[Dataset entries]

%%

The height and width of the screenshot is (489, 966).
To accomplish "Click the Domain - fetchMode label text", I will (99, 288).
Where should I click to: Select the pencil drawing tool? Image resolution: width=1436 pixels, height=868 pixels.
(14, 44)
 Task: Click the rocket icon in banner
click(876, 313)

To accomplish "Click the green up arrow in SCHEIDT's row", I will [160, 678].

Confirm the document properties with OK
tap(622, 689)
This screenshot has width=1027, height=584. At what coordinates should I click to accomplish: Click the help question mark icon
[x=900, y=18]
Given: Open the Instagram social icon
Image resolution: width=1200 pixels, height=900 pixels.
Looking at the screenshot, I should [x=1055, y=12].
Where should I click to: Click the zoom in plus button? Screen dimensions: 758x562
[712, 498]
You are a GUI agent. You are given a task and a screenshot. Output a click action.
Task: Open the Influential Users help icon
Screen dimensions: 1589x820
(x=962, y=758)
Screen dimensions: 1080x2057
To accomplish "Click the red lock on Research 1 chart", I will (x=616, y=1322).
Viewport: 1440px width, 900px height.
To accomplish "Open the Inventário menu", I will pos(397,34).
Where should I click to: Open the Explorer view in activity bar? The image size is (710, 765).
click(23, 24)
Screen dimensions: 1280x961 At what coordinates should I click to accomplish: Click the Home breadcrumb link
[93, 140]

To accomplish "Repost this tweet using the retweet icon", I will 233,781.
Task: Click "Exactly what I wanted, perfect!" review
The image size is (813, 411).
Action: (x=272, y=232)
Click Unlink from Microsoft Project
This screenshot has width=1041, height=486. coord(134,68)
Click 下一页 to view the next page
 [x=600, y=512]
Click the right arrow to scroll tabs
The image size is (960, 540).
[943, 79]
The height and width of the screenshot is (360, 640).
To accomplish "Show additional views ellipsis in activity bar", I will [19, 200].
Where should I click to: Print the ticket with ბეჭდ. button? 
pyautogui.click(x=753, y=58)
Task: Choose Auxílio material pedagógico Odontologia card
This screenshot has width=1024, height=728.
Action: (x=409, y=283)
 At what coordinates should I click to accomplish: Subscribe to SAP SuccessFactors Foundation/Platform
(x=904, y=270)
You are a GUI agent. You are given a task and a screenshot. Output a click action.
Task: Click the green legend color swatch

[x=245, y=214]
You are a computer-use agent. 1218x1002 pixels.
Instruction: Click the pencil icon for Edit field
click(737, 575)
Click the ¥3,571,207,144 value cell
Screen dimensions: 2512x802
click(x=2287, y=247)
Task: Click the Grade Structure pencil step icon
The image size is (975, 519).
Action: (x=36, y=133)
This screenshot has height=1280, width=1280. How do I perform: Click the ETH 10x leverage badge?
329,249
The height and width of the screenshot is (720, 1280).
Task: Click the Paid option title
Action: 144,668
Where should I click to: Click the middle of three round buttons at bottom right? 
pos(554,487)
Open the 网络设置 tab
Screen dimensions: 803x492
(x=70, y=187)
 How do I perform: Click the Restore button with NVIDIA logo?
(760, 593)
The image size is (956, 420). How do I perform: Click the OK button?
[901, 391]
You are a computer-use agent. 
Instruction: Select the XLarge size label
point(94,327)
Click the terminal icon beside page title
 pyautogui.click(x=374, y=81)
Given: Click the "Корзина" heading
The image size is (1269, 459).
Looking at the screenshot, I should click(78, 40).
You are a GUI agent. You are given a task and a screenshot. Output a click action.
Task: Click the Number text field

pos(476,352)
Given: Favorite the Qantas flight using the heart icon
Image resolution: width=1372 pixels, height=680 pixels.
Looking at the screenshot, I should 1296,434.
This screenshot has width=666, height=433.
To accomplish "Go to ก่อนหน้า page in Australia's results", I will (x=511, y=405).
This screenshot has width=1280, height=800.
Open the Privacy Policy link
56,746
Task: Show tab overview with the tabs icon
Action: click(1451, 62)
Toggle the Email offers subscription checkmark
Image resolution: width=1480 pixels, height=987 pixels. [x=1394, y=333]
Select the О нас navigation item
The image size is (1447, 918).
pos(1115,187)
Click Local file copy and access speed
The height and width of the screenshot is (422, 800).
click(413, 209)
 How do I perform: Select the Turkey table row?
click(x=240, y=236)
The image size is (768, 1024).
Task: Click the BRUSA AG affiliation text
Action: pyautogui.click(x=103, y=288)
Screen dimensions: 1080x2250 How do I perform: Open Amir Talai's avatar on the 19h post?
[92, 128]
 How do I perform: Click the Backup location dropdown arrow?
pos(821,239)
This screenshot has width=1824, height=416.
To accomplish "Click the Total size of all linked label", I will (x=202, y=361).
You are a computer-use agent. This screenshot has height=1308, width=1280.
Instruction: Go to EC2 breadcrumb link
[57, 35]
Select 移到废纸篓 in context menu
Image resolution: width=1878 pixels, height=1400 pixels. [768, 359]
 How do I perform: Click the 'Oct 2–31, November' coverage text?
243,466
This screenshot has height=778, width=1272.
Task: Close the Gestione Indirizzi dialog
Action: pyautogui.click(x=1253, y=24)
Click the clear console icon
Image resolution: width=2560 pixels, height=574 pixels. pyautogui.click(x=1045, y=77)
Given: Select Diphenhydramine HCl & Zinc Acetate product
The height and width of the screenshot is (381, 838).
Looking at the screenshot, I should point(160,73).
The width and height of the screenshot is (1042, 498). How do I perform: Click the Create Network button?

%%

- _Task description_
The records above need to be returned in full, with nothing altered.

- _Answer to the exercise_
The height and width of the screenshot is (489, 966).
To accomplish "Click the Domain - fetchMode label text", I will (99, 288).
Where should I click to: Select the pencil drawing tool? Image resolution: width=1436 pixels, height=868 pixels.
(14, 44)
 Task: Click the rocket icon in banner
click(876, 313)

To accomplish "Click the green up arrow in SCHEIDT's row", I will [160, 678].

Confirm the document properties with OK
tap(622, 689)
This screenshot has width=1027, height=584. At what coordinates should I click to accomplish: Click the help question mark icon
[x=900, y=18]
Given: Open the Instagram social icon
Image resolution: width=1200 pixels, height=900 pixels.
Looking at the screenshot, I should [x=1055, y=12].
Where should I click to: Click the zoom in plus button? Screen dimensions: 758x562
[712, 498]
You are a GUI agent. You are given a task and a screenshot. Output a click action.
Task: Open the Influential Users help icon
Screen dimensions: 1589x820
(x=962, y=758)
Screen dimensions: 1080x2057
To accomplish "Click the red lock on Research 1 chart", I will (x=616, y=1322).
Viewport: 1440px width, 900px height.
To accomplish "Open the Inventário menu", I will pos(397,34).
Where should I click to: Open the Explorer view in activity bar? The image size is (710, 765).
click(23, 24)
Screen dimensions: 1280x961 At what coordinates should I click to accomplish: Click the Home breadcrumb link
[93, 140]

To accomplish "Repost this tweet using the retweet icon", I will 233,781.
Task: Click "Exactly what I wanted, perfect!" review
The image size is (813, 411).
Action: (x=272, y=232)
Click Unlink from Microsoft Project
This screenshot has width=1041, height=486. coord(134,68)
Click 下一页 to view the next page
 [x=600, y=512]
Click the right arrow to scroll tabs
The image size is (960, 540).
[943, 79]
The height and width of the screenshot is (360, 640).
To accomplish "Show additional views ellipsis in activity bar", I will [19, 200].
Where should I click to: Print the ticket with ბეჭდ. button? 
pyautogui.click(x=753, y=58)
Task: Choose Auxílio material pedagógico Odontologia card
This screenshot has width=1024, height=728.
Action: (x=409, y=283)
 At what coordinates should I click to accomplish: Subscribe to SAP SuccessFactors Foundation/Platform
(x=904, y=270)
You are a GUI agent. You are given a task and a screenshot. Output a click action.
Task: Click the green legend color swatch

[x=245, y=214]
You are a computer-use agent. 1218x1002 pixels.
Instruction: Click the pencil icon for Edit field
click(737, 575)
Click the ¥3,571,207,144 value cell
Screen dimensions: 2512x802
click(x=2287, y=247)
Task: Click the Grade Structure pencil step icon
The image size is (975, 519).
Action: (x=36, y=133)
This screenshot has height=1280, width=1280. How do I perform: Click the ETH 10x leverage badge?
329,249
The height and width of the screenshot is (720, 1280).
Task: Click the Paid option title
Action: 144,668
Where should I click to: Click the middle of three round buttons at bottom right? 
pos(554,487)
Open the 网络设置 tab
Screen dimensions: 803x492
(x=70, y=187)
 How do I perform: Click the Restore button with NVIDIA logo?
(760, 593)
The image size is (956, 420). How do I perform: Click the OK button?
[901, 391]
You are a computer-use agent. 
Instruction: Select the XLarge size label
point(94,327)
Click the terminal icon beside page title
 pyautogui.click(x=374, y=81)
Given: Click the "Корзина" heading
The image size is (1269, 459).
Looking at the screenshot, I should click(78, 40).
You are a GUI agent. You are given a task and a screenshot. Output a click action.
Task: Click the Number text field

pos(476,352)
Given: Favorite the Qantas flight using the heart icon
Image resolution: width=1372 pixels, height=680 pixels.
Looking at the screenshot, I should 1296,434.
This screenshot has width=666, height=433.
To accomplish "Go to ก่อนหน้า page in Australia's results", I will (x=511, y=405).
This screenshot has width=1280, height=800.
Open the Privacy Policy link
56,746
Task: Show tab overview with the tabs icon
Action: click(1451, 62)
Toggle the Email offers subscription checkmark
Image resolution: width=1480 pixels, height=987 pixels. [x=1394, y=333]
Select the О нас navigation item
The image size is (1447, 918).
pos(1115,187)
Click Local file copy and access speed
The height and width of the screenshot is (422, 800).
click(413, 209)
 How do I perform: Select the Turkey table row?
click(x=240, y=236)
The image size is (768, 1024).
Task: Click the BRUSA AG affiliation text
Action: pyautogui.click(x=103, y=288)
Screen dimensions: 1080x2250 How do I perform: Open Amir Talai's avatar on the 19h post?
[92, 128]
 How do I perform: Click the Backup location dropdown arrow?
pos(821,239)
This screenshot has width=1824, height=416.
To accomplish "Click the Total size of all linked label", I will (x=202, y=361).
You are a computer-use agent. This screenshot has height=1308, width=1280.
Instruction: Go to EC2 breadcrumb link
[57, 35]
Select 移到废纸篓 in context menu
Image resolution: width=1878 pixels, height=1400 pixels. [768, 359]
 How do I perform: Click the 'Oct 2–31, November' coverage text?
243,466
This screenshot has height=778, width=1272.
Task: Close the Gestione Indirizzi dialog
Action: pyautogui.click(x=1253, y=24)
Click the clear console icon
Image resolution: width=2560 pixels, height=574 pixels. pyautogui.click(x=1045, y=77)
Given: Select Diphenhydramine HCl & Zinc Acetate product
The height and width of the screenshot is (381, 838).
Looking at the screenshot, I should point(160,73).
The width and height of the screenshot is (1042, 498). How do I perform: Click the Create Network button?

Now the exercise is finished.